25 Aralık 2022 Pazar

BODRUM’ DA SEKİZİNCİ YIL

YEDİ YIL BİTMİŞ 


Göz açıp kapama kadar çabuk geçen yıllar. 

2015 Kasım ayında gelmiştim. Hayalimdi. Emekliliğimin yaklaştığı yıllarda yaz-kış demeden bir çok haftasonumu ve tatilimi geçirmişliğim var. 


Buraya her geldiğimde içim pır pır eder, giderken ayaklarım geri geri giderdi. Asabi, çekilmez, suratsız biri olurdum. Ama her geldiğimde yaşadığım mutluluk, filizlenmiş hayalimi büyüterek rengarenk çiçekler açmasına neden olurdu. İnsan mutlu olduğu yerde yaşamalı. 


İki sene bir site içerisinde bulunan dairede kiracı olarak yaşadım. Güzel bir iki sene geçirdim.
=-=-=-=-=
- Görev tanımı -
Bodrum'da geçen yıllarla ilgili yukarıdaki yazıyı hiçbir değişiklik yapmadan baştan sona yazdır. Ardından gelen malzemeye gerek duyulmuyor.

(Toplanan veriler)
=-=-=-=-=
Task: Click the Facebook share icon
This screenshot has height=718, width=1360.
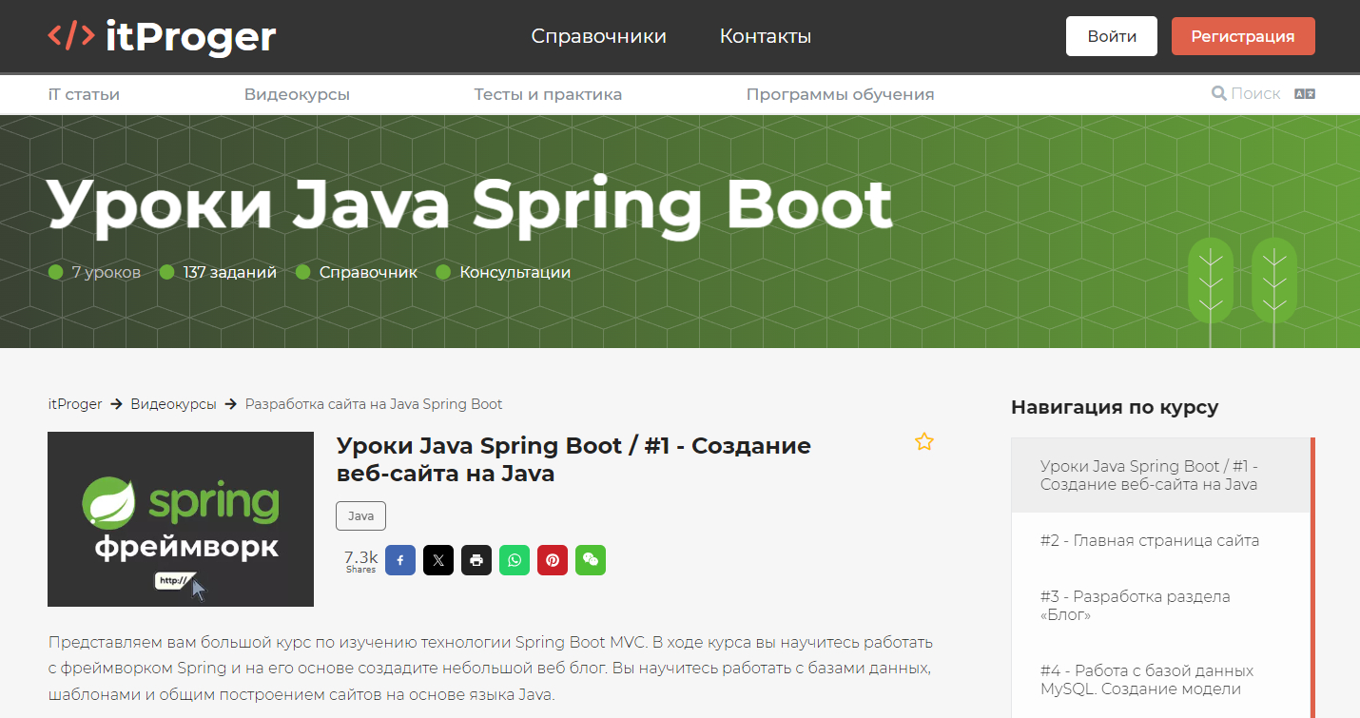Action: (400, 560)
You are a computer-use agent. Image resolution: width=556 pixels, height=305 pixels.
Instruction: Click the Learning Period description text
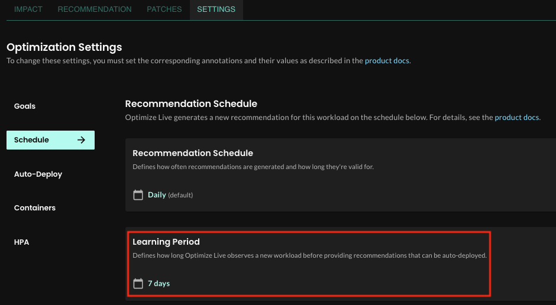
=-=-=-=-=
- Görevin sonucu -
25 Aralık 2022 Pazar

BODRUM’ DA SEKİZİNCİ YIL

YEDİ YIL BİTMİŞ 


Göz açıp kapama kadar çabuk geçen yıllar. 

2015 Kasım ayında gelmiştim. Hayalimdi. Emekliliğimin yaklaştığı yıllarda yaz-kış demeden bir çok haftasonumu ve tatilimi geçirmişliğim var. 


Buraya her geldiğimde içim pır pır eder, giderken ayaklarım geri geri giderdi. Asabi, çekilmez, suratsız biri olurdum. Ama her geldiğimde yaşadığım mutluluk, filizlenmiş hayalimi büyüterek rengarenk çiçekler açmasına neden olurdu. İnsan mutlu olduğu yerde yaşamalı. 


İki sene bir site içerisinde bulunan dairede kiracı olarak yaşadım. Güzel bir iki sene geçirdim.